§ **Given request**: Copy the listing below line for line, leaving every word, number and symbol unchanged.

§ **Data for the task**:
START
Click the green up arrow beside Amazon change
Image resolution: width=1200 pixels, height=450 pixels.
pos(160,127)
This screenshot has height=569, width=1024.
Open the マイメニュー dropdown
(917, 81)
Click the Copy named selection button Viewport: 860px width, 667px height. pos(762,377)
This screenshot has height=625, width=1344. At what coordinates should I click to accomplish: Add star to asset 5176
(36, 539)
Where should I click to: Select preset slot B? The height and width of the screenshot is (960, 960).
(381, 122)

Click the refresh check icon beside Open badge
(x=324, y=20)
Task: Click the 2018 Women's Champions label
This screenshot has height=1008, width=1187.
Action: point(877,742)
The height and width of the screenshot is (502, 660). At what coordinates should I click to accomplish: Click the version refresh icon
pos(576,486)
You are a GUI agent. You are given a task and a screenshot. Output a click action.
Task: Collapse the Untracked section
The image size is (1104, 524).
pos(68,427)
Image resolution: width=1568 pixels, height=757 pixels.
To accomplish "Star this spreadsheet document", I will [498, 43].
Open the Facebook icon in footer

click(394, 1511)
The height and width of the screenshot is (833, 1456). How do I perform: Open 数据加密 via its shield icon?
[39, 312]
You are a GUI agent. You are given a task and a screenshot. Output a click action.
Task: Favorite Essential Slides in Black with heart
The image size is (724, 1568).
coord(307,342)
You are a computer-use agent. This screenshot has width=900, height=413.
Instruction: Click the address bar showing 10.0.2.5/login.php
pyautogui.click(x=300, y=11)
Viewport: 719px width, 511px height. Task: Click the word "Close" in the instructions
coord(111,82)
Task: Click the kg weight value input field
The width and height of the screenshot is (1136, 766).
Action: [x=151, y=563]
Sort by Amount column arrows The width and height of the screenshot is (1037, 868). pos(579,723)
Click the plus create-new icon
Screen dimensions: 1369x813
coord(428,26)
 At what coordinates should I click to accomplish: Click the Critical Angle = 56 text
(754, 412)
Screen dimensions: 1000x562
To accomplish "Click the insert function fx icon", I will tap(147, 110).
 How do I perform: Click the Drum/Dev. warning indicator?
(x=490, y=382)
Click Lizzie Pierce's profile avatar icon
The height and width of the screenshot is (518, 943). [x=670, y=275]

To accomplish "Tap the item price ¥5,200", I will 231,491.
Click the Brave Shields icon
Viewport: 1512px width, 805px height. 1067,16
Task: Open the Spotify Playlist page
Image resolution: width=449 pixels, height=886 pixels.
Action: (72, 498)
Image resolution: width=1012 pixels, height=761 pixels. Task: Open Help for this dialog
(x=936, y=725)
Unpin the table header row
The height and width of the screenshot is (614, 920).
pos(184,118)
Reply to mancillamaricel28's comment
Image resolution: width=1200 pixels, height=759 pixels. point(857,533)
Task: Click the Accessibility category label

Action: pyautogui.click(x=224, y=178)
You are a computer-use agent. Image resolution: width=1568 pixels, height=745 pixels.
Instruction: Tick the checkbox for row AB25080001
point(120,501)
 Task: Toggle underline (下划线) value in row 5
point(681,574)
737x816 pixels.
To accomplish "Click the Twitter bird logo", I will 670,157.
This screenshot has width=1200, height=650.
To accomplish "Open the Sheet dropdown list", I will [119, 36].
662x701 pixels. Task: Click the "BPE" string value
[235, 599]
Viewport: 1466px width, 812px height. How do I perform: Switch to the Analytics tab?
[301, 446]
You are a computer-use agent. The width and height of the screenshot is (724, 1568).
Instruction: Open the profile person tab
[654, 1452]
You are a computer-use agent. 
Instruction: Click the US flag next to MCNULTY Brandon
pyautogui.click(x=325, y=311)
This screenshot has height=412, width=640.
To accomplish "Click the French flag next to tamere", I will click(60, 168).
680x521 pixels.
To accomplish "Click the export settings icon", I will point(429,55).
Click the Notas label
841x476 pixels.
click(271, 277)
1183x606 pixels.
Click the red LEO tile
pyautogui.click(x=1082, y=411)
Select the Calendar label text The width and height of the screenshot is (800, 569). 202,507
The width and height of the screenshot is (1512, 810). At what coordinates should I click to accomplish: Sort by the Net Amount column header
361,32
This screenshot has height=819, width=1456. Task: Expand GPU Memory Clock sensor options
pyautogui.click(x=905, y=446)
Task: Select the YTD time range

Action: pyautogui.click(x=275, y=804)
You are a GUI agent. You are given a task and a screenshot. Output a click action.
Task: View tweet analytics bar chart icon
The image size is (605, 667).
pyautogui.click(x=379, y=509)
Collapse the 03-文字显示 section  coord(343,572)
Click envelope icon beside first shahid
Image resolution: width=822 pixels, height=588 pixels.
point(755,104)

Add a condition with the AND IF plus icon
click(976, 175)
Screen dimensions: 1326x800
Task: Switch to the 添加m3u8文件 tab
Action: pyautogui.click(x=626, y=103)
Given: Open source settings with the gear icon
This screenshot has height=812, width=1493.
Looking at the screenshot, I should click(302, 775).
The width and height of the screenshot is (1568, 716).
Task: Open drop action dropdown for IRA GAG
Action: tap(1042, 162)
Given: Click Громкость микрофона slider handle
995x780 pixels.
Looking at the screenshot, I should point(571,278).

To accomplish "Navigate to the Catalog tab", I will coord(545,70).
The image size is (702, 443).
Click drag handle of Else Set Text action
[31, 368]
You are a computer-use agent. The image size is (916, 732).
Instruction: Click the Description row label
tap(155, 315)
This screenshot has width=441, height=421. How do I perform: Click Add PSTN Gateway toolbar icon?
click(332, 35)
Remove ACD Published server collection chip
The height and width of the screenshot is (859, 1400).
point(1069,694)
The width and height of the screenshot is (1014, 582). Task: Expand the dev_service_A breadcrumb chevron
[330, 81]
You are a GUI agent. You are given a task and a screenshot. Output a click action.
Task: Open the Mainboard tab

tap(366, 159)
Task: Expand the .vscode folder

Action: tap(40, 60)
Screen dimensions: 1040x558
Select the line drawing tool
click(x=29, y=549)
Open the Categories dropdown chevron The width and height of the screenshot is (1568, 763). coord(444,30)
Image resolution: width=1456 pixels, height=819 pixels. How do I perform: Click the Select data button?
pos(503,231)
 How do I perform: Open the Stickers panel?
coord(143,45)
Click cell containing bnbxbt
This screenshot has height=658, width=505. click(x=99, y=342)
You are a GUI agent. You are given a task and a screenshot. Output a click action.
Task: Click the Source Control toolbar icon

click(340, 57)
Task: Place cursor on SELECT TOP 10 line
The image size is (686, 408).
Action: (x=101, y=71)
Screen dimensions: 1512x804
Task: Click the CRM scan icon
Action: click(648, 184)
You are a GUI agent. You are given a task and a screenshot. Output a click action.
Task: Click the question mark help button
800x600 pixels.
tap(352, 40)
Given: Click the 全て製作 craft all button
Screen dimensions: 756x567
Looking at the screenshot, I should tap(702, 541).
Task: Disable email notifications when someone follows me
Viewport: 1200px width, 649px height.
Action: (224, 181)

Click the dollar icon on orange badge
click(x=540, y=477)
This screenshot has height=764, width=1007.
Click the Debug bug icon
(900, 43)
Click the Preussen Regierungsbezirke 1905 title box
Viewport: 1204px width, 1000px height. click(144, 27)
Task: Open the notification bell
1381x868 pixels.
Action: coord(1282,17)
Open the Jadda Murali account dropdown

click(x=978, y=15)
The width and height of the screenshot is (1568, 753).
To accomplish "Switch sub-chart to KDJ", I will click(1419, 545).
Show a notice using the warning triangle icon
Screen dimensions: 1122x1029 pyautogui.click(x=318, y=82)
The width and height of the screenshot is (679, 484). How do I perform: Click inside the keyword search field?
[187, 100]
END
§ **Full output**:
Click the green up arrow beside Amazon change
Image resolution: width=1200 pixels, height=450 pixels.
pos(160,127)
This screenshot has height=569, width=1024.
Open the マイメニュー dropdown
(917, 81)
Click the Copy named selection button Viewport: 860px width, 667px height. pos(762,377)
This screenshot has height=625, width=1344. At what coordinates should I click to accomplish: Add star to asset 5176
(36, 539)
Where should I click to: Select preset slot B? The height and width of the screenshot is (960, 960).
(381, 122)

Click the refresh check icon beside Open badge
(x=324, y=20)
Task: Click the 2018 Women's Champions label
This screenshot has height=1008, width=1187.
Action: point(877,742)
The height and width of the screenshot is (502, 660). At what coordinates should I click to accomplish: Click the version refresh icon
pos(576,486)
You are a GUI agent. You are given a task and a screenshot. Output a click action.
Task: Collapse the Untracked section
The image size is (1104, 524).
pos(68,427)
Image resolution: width=1568 pixels, height=757 pixels.
To accomplish "Star this spreadsheet document", I will [498, 43].
Open the Facebook icon in footer

click(394, 1511)
The height and width of the screenshot is (833, 1456). How do I perform: Open 数据加密 via its shield icon?
[39, 312]
You are a GUI agent. You are given a task and a screenshot. Output a click action.
Task: Favorite Essential Slides in Black with heart
The image size is (724, 1568).
coord(307,342)
You are a computer-use agent. This screenshot has width=900, height=413.
Instruction: Click the address bar showing 10.0.2.5/login.php
pyautogui.click(x=300, y=11)
Viewport: 719px width, 511px height. Task: Click the word "Close" in the instructions
coord(111,82)
Task: Click the kg weight value input field
The width and height of the screenshot is (1136, 766).
Action: [x=151, y=563]
Sort by Amount column arrows The width and height of the screenshot is (1037, 868). pos(579,723)
Click the plus create-new icon
Screen dimensions: 1369x813
coord(428,26)
 At what coordinates should I click to accomplish: Click the Critical Angle = 56 text
(754, 412)
Screen dimensions: 1000x562
To accomplish "Click the insert function fx icon", I will tap(147, 110).
 How do I perform: Click the Drum/Dev. warning indicator?
(x=490, y=382)
Click Lizzie Pierce's profile avatar icon
The height and width of the screenshot is (518, 943). [x=670, y=275]

To accomplish "Tap the item price ¥5,200", I will 231,491.
Click the Brave Shields icon
Viewport: 1512px width, 805px height. 1067,16
Task: Open the Spotify Playlist page
Image resolution: width=449 pixels, height=886 pixels.
Action: (72, 498)
Image resolution: width=1012 pixels, height=761 pixels. Task: Open Help for this dialog
(x=936, y=725)
Unpin the table header row
The height and width of the screenshot is (614, 920).
pos(184,118)
Reply to mancillamaricel28's comment
Image resolution: width=1200 pixels, height=759 pixels. point(857,533)
Task: Click the Accessibility category label

Action: pyautogui.click(x=224, y=178)
You are a computer-use agent. Image resolution: width=1568 pixels, height=745 pixels.
Instruction: Tick the checkbox for row AB25080001
point(120,501)
 Task: Toggle underline (下划线) value in row 5
point(681,574)
737x816 pixels.
To accomplish "Click the Twitter bird logo", I will 670,157.
This screenshot has width=1200, height=650.
To accomplish "Open the Sheet dropdown list", I will [119, 36].
662x701 pixels. Task: Click the "BPE" string value
[235, 599]
Viewport: 1466px width, 812px height. How do I perform: Switch to the Analytics tab?
[301, 446]
You are a computer-use agent. The width and height of the screenshot is (724, 1568).
Instruction: Open the profile person tab
[654, 1452]
You are a computer-use agent. 
Instruction: Click the US flag next to MCNULTY Brandon
pyautogui.click(x=325, y=311)
This screenshot has height=412, width=640.
To accomplish "Click the French flag next to tamere", I will click(60, 168).
680x521 pixels.
To accomplish "Click the export settings icon", I will point(429,55).
Click the Notas label
841x476 pixels.
click(271, 277)
1183x606 pixels.
Click the red LEO tile
pyautogui.click(x=1082, y=411)
Select the Calendar label text The width and height of the screenshot is (800, 569). 202,507
The width and height of the screenshot is (1512, 810). At what coordinates should I click to accomplish: Sort by the Net Amount column header
361,32
This screenshot has height=819, width=1456. Task: Expand GPU Memory Clock sensor options
pyautogui.click(x=905, y=446)
Task: Select the YTD time range

Action: pyautogui.click(x=275, y=804)
You are a GUI agent. You are given a task and a screenshot. Output a click action.
Task: View tweet analytics bar chart icon
The image size is (605, 667).
pyautogui.click(x=379, y=509)
Collapse the 03-文字显示 section  coord(343,572)
Click envelope icon beside first shahid
Image resolution: width=822 pixels, height=588 pixels.
point(755,104)

Add a condition with the AND IF plus icon
click(976, 175)
Screen dimensions: 1326x800
Task: Switch to the 添加m3u8文件 tab
Action: pyautogui.click(x=626, y=103)
Given: Open source settings with the gear icon
This screenshot has height=812, width=1493.
Looking at the screenshot, I should click(302, 775).
The width and height of the screenshot is (1568, 716).
Task: Open drop action dropdown for IRA GAG
Action: tap(1042, 162)
Given: Click Громкость микрофона slider handle
995x780 pixels.
Looking at the screenshot, I should point(571,278).

To accomplish "Navigate to the Catalog tab", I will coord(545,70).
The image size is (702, 443).
Click drag handle of Else Set Text action
[31, 368]
You are a computer-use agent. The image size is (916, 732).
Instruction: Click the Description row label
tap(155, 315)
This screenshot has width=441, height=421. How do I perform: Click Add PSTN Gateway toolbar icon?
click(332, 35)
Remove ACD Published server collection chip
The height and width of the screenshot is (859, 1400).
point(1069,694)
The width and height of the screenshot is (1014, 582). Task: Expand the dev_service_A breadcrumb chevron
[330, 81]
You are a GUI agent. You are given a task and a screenshot. Output a click action.
Task: Open the Mainboard tab

tap(366, 159)
Task: Expand the .vscode folder

Action: tap(40, 60)
Screen dimensions: 1040x558
Select the line drawing tool
click(x=29, y=549)
Open the Categories dropdown chevron The width and height of the screenshot is (1568, 763). coord(444,30)
Image resolution: width=1456 pixels, height=819 pixels. How do I perform: Click the Select data button?
pos(503,231)
 How do I perform: Open the Stickers panel?
coord(143,45)
Click cell containing bnbxbt
This screenshot has height=658, width=505. click(x=99, y=342)
You are a GUI agent. You are given a task and a screenshot. Output a click action.
Task: Click the Source Control toolbar icon

click(340, 57)
Task: Place cursor on SELECT TOP 10 line
The image size is (686, 408).
Action: (x=101, y=71)
Screen dimensions: 1512x804
Task: Click the CRM scan icon
Action: click(648, 184)
You are a GUI agent. You are given a task and a screenshot. Output a click action.
Task: Click the question mark help button
800x600 pixels.
tap(352, 40)
Given: Click the 全て製作 craft all button
Screen dimensions: 756x567
Looking at the screenshot, I should tap(702, 541).
Task: Disable email notifications when someone follows me
Viewport: 1200px width, 649px height.
Action: (224, 181)

Click the dollar icon on orange badge
click(x=540, y=477)
This screenshot has height=764, width=1007.
Click the Debug bug icon
(900, 43)
Click the Preussen Regierungsbezirke 1905 title box
Viewport: 1204px width, 1000px height. click(144, 27)
Task: Open the notification bell
1381x868 pixels.
Action: coord(1282,17)
Open the Jadda Murali account dropdown

click(x=978, y=15)
The width and height of the screenshot is (1568, 753).
To accomplish "Switch sub-chart to KDJ", I will click(1419, 545).
Show a notice using the warning triangle icon
Screen dimensions: 1122x1029 pyautogui.click(x=318, y=82)
The width and height of the screenshot is (679, 484). How do I perform: Click inside the keyword search field?
[187, 100]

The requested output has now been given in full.